Data supplied: Begin

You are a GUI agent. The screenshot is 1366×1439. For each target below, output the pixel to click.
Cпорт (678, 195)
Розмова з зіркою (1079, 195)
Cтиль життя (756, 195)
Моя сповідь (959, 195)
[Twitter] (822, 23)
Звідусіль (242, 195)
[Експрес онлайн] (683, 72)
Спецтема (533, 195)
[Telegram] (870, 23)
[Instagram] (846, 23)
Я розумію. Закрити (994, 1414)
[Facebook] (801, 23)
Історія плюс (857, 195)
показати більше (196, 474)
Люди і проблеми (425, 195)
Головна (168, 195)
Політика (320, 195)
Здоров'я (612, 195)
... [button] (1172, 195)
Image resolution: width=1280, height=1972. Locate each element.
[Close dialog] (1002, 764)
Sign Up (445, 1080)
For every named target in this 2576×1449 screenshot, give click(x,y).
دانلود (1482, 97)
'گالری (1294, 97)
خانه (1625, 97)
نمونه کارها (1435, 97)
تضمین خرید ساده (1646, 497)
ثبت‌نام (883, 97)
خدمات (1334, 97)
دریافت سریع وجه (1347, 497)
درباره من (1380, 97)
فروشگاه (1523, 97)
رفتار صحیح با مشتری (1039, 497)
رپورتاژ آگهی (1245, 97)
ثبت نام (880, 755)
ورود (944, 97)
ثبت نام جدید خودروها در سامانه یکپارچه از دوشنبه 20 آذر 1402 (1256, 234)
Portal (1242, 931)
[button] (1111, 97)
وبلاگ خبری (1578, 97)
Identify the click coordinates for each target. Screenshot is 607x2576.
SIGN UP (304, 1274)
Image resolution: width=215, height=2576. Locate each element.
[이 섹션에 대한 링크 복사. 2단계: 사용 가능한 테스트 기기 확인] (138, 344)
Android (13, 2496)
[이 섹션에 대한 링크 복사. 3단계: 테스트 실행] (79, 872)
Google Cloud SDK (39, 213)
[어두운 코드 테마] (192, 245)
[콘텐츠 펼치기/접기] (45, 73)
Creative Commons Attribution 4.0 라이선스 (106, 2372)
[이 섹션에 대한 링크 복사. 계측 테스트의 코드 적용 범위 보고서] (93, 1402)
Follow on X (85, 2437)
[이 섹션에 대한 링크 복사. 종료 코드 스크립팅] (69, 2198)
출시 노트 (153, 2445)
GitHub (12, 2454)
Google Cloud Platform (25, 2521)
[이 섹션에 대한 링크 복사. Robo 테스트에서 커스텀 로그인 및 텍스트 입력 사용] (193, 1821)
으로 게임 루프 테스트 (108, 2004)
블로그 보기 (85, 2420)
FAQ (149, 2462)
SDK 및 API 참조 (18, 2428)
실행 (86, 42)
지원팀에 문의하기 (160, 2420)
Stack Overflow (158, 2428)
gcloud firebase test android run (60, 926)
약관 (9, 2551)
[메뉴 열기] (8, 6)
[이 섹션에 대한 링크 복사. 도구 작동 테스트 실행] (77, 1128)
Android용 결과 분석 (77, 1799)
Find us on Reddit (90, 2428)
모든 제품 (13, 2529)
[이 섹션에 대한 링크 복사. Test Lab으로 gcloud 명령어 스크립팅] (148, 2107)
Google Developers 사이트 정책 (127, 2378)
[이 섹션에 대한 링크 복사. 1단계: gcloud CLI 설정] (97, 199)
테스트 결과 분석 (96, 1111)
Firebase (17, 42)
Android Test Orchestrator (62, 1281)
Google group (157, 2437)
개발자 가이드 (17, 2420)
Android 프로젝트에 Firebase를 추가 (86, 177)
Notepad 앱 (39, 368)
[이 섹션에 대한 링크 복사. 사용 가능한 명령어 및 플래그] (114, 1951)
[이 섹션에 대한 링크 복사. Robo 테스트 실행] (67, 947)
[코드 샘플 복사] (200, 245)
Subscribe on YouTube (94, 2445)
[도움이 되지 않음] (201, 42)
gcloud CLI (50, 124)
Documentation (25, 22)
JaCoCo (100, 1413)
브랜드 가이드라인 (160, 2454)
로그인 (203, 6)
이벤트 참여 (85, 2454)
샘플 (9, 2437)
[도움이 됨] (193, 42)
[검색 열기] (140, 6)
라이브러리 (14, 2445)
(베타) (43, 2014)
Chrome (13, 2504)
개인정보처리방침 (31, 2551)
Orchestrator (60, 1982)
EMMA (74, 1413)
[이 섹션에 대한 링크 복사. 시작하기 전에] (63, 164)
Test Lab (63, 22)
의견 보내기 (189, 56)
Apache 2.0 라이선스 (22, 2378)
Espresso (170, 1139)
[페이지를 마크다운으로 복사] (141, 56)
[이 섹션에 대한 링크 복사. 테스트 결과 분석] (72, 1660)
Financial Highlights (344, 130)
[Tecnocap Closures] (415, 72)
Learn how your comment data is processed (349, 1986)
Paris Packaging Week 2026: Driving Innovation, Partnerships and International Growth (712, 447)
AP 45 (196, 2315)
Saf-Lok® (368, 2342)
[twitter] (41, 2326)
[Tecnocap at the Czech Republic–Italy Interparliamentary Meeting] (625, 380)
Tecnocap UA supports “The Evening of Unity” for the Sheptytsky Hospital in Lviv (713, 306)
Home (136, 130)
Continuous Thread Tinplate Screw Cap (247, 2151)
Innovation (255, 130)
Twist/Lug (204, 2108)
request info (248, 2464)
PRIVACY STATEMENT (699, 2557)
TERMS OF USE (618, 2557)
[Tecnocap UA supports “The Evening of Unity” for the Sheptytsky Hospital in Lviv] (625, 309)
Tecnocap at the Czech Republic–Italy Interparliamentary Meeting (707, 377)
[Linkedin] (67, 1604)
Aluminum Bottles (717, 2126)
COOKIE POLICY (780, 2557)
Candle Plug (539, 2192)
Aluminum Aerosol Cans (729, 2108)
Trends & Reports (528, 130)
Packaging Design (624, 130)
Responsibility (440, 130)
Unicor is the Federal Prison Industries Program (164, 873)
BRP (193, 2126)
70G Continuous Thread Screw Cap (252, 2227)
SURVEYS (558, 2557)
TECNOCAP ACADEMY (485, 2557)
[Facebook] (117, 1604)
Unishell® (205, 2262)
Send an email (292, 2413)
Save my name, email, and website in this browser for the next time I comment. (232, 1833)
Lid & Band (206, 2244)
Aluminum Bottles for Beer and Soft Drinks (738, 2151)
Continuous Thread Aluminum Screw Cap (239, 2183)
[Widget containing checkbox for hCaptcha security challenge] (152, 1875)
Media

Data supplied: End

▸ **What is expected**: Send back an exact copy of only the lines from the line with "Aluminum Bottles (717, 2126)" up to and including the line with "Send an email (292, 2413)" in the data above.

▸ **Output below**:
Aluminum Bottles (717, 2126)
COOKIE POLICY (780, 2557)
Candle Plug (539, 2192)
Aluminum Aerosol Cans (729, 2108)
Trends & Reports (528, 130)
Packaging Design (624, 130)
Responsibility (440, 130)
Unicor is the Federal Prison Industries Program (164, 873)
BRP (193, 2126)
70G Continuous Thread Screw Cap (252, 2227)
SURVEYS (558, 2557)
TECNOCAP ACADEMY (485, 2557)
[Facebook] (117, 1604)
Unishell® (205, 2262)
Send an email (292, 2413)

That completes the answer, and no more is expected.